Cultura

Desencontros e solidão em um mundo de intolerância

Dog Day abre discussão sobre preconceitos que estão impregnados na sociedade

O teatro não tem apenas a função de entreter o público, ele também possui o papel de promover reflexões. A partir desse mote nasceu a peça Dog Day, da diretora Fernanda Moreno. A produção tem o intuito de colocar em debate assuntos delicados que permeiam nossa sociedade, como suicídio, gênero e diferenças sociais. Ela retrata um dia na vida de 10 personagens ligados entre si por um único ponto: a solidão.

O drama surgiu a partir de uma oficina de encenação, do curso de extensão em teatro oferecido pela PUCRS aos alunos da universidade. Nele, a diretora resolveu fazer um texto em conjunto com os estudantes: ela oferecia estímulos; eles iam propondo ideias. Dessa forma, o roteiro foi sendo montado coletivamente até dar origem ao espetáculo.

Personagens unidos

Personagens unidos. Foto: Fernando Eifler/Beta Redação

Para Fernanda, a exibição é importante para criar uma maior conscientização das pessoas com relação a preconceitos existentes no mundo de hoje. “A ideia era abordar os temas da forma mais delicada possível, sem ser clichê ou piegas. Creio que conseguimos alcançar nosso objetivo, pois o retorno do público tem sido incrível”, conclui a diretora.

O ator Rafael Mog, intérprete de um dos personagens, pensa parecido. Para ele, a representação trata de muitos assuntos dos quais as pessoas costumam evitar no dia a dia. E a discriminação só poderá ser combatida se essas questões forem abertas para discussão. “Os preconceitos vêm diminuindo nos últimos tempos, e para que isso continue, é necessário seguir propondo a discussão desses temas”, completa.

Maggie, a vidente, que só pensa no dinheiro

Maggie, a vidente, que só pensa no dinheiro. Foto: Fernando Eifler/Beta Redação

A peça tem atraído bom público: o Teatro Carlos Carvalho, da Casa de Cultura Mário Quintana, lota em quase todas as apresentações. Para a aposentada Nara Silva, que assistiu à peça como espectadora, isso se deve ao fato de a encenação fugir do senso comum. Aborda temas sensíveis de um modo bastante próprio e tocante. E completa: “O primeiro pensamento que me veio à cabeça após o final foi de que eu vou sair daqui sendo uma pessoa melhor”.
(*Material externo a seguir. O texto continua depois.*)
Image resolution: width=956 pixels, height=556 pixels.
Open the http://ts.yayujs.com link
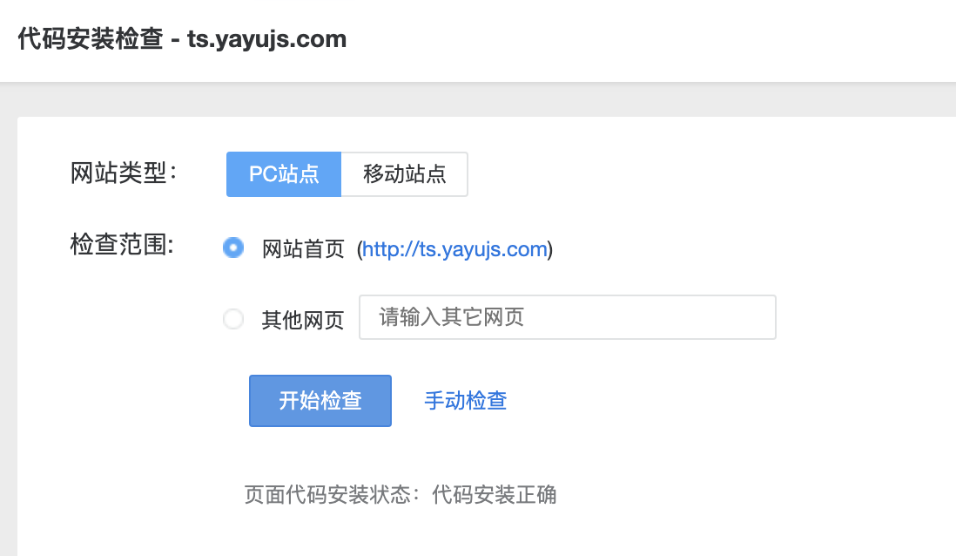click(454, 249)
O espetáculo conta com a direção de Fernanda Moreno. O elenco écomposto por Arthur Loureiro, Camila Salton, Domingos Berwanger, Giordano Spencer, Jacqueline Sabater, Márcia Schuler, Marjorie Lacostt, Nathália Haucke, Rafael Mog e Victoria Guella Rech Lima.

Elenco e público reunidos ao final da sessão

Elenco e público reunidos ao final da sessão. Foto: Divulgação

Em outubro de 2016, Dog Day foi indicada em seis categorias do festival de teatro estudantil Art In Vento, de Osório. Foi vencedora em duas delas: melhor dramaturgia, com Fernanda Moreno; e ator coadjuvante, com Giordano Spencer.

A peça segue em cartaz para seu último final de semana. As apresentações ocorrem no Teatro Carlos Carvalho, da Casa de Cultura Mário Quintana, nos dias 20 e 21 de maio, às 20 horas. Os ingressos custam R$ 25,00 (com desconto de 50% para estudantes, idosos e classe artística).